We strongly recommend viewing KBzine full size in your web browser. Click our masthead above to visit our website version.

 

Search
English French Spanish Italian German Dutch Russian Mandarin


Appliance recycling firm fined after worker injured

A worker was injured by a falling stack of cookers and washing machines at one of the UK's largest electrical equipment recycle firms.

Environcom England recycles waste electrical equipment for some of the biggest electrical retailers in the country, but Grantham Magistrates' Court heard how a Polish agency worker suffered bruising to his back and chest after an unsafe stack of appliances fell on him.

When the Health & Safety Executive investigated the incident that happened in September 2009 at the firm's processing plant at Spittlegate Level, Grantham, it discovered appliances were piled five or six high, making the stacks unstable.

The incident was reported to HSE in late November but when an inspector visited the site on 3rd December to investigate, appliances were still stacked dangerously high. A Prohibition Notice was served immediately to prevent unsafe stacking.

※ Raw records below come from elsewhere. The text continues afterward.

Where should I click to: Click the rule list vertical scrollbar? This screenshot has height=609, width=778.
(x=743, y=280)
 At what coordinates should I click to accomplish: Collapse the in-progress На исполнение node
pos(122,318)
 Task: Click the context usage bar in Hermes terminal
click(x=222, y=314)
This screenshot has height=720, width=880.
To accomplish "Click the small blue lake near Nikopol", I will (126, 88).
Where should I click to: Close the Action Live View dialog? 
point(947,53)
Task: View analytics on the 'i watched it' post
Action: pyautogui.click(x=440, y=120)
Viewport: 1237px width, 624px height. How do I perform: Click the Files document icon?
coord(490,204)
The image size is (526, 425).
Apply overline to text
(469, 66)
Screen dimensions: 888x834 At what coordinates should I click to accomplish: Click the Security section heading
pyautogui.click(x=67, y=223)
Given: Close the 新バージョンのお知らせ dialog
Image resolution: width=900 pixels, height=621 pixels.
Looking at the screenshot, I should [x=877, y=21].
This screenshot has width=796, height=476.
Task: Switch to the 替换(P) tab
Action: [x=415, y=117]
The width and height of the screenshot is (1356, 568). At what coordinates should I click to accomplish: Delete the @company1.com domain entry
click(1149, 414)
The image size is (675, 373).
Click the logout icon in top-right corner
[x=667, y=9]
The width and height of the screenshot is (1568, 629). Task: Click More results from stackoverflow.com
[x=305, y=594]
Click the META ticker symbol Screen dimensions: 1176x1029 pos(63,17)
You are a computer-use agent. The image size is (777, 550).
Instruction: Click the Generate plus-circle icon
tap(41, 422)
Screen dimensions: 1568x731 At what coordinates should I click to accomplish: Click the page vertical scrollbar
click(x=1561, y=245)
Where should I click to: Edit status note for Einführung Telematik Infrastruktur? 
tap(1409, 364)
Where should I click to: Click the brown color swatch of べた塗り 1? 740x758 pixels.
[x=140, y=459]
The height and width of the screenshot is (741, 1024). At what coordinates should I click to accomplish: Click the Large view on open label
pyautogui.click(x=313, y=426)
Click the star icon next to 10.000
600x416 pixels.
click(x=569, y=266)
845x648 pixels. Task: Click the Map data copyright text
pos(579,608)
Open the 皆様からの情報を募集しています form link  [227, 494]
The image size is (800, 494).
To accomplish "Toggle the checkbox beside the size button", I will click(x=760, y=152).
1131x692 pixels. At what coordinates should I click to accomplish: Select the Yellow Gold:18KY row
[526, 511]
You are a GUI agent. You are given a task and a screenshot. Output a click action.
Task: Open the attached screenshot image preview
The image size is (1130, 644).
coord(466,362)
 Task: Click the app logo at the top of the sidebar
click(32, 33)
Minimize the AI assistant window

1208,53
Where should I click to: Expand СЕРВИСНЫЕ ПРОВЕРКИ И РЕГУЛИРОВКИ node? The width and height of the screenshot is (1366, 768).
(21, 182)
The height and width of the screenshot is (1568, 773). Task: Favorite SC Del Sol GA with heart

Environcom England, of Hardman Street, Spinningfields, Manchester, pleaded guilty to two counts of breaching 3(1) of the Health & Safety at Work etc Act 1974. Yesterday it was fined £7,000 for the September offence and £10,000 for the further offence on 3rd December. The firm was also ordered to pay full costs of £5,915.20p.

After yesterday's hearing, HSE inspector Judith McNulty-Green said:

"The worker was extremely fortunate not to have been more seriously hurt and the company could have done so many things to prevent his injuries.

"Heavy machines like cookers and washers should never have been stacked so high. If they had been stacked on their sides it would have provided a broader and more stable base and stacking them against a wall would also have given much more stability.

"If the goods were kept behind a barrier or in a container, a collapse like this would not have injured anyone. Better still, the company could have co-ordinated delivery of goods better so the stacks did not build up in the first place.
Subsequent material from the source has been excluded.